As evening comes down, she sees me in the dark
at the margin looking for that one lost touch,
a kind of paraphrase of touch, and a message,
even fragment, that would open my hand,
even though I’m afraid of this primal vote
of life or limb, a stranger to the bridge.
We were not a close family,
scarce family at all, so nothing could go wrong,
but to make sure I left almost for ever.
I made my world clean as a seabird
in the wind.
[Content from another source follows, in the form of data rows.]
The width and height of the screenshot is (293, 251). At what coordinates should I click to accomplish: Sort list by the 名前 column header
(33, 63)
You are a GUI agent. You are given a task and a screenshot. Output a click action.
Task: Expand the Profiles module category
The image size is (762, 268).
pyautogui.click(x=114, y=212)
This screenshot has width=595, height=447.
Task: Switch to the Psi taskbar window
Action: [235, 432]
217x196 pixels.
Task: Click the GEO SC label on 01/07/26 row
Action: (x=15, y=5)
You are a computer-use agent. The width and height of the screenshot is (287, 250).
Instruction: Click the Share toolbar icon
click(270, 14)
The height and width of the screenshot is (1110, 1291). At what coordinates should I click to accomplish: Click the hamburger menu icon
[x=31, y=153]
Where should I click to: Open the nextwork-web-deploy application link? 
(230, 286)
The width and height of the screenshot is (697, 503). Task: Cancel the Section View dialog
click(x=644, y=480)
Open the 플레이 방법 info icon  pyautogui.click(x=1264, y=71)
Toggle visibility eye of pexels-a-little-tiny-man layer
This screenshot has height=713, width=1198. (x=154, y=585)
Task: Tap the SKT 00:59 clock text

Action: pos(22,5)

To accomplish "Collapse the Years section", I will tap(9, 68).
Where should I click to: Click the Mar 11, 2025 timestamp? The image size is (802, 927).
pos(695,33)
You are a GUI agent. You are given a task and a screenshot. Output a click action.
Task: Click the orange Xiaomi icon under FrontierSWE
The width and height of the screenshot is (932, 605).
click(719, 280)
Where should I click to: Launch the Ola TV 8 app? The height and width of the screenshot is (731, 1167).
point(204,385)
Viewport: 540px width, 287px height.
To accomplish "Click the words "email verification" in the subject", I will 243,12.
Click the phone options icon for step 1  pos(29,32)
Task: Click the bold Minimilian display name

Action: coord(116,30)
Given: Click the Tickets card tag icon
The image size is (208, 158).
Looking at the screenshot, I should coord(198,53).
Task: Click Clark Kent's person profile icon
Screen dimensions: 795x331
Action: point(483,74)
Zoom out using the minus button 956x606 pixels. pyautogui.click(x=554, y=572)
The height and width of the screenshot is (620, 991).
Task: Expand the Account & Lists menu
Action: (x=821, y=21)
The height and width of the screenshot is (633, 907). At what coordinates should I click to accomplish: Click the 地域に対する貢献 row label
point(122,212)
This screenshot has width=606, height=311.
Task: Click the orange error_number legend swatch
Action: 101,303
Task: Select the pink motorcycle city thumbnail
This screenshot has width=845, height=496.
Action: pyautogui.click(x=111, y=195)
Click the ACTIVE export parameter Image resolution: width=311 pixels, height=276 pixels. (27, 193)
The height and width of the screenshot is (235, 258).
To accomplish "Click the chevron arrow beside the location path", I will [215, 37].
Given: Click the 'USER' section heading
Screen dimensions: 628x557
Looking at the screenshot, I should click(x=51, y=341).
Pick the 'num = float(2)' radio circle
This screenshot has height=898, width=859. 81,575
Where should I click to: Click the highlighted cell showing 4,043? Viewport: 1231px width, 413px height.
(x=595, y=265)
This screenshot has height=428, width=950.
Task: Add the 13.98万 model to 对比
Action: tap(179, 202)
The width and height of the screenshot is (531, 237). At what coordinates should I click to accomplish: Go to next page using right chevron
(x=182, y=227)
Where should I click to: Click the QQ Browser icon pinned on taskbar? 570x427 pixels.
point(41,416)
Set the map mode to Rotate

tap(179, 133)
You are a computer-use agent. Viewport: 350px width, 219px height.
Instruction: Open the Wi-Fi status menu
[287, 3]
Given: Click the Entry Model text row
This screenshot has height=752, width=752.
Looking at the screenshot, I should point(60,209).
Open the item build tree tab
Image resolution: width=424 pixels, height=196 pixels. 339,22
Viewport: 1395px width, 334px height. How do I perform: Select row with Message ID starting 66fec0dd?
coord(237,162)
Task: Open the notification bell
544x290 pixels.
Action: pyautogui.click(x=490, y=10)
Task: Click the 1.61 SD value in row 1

But there she is still connected
to herself in the pool, remembering
in endlessness a concentrated someone who
went backwards to be more accessible
to himself, and she turns and points at the real thing
which is not like the real thing at all,
and starts to speak, but before she can finish
everything becomes extra and what had been
like photography becomes a frame marked
Empty, and drowned faces flash like fish
while I rustle and become a room to my own applause,
dancing a Mr Bones waving the leg of a calf.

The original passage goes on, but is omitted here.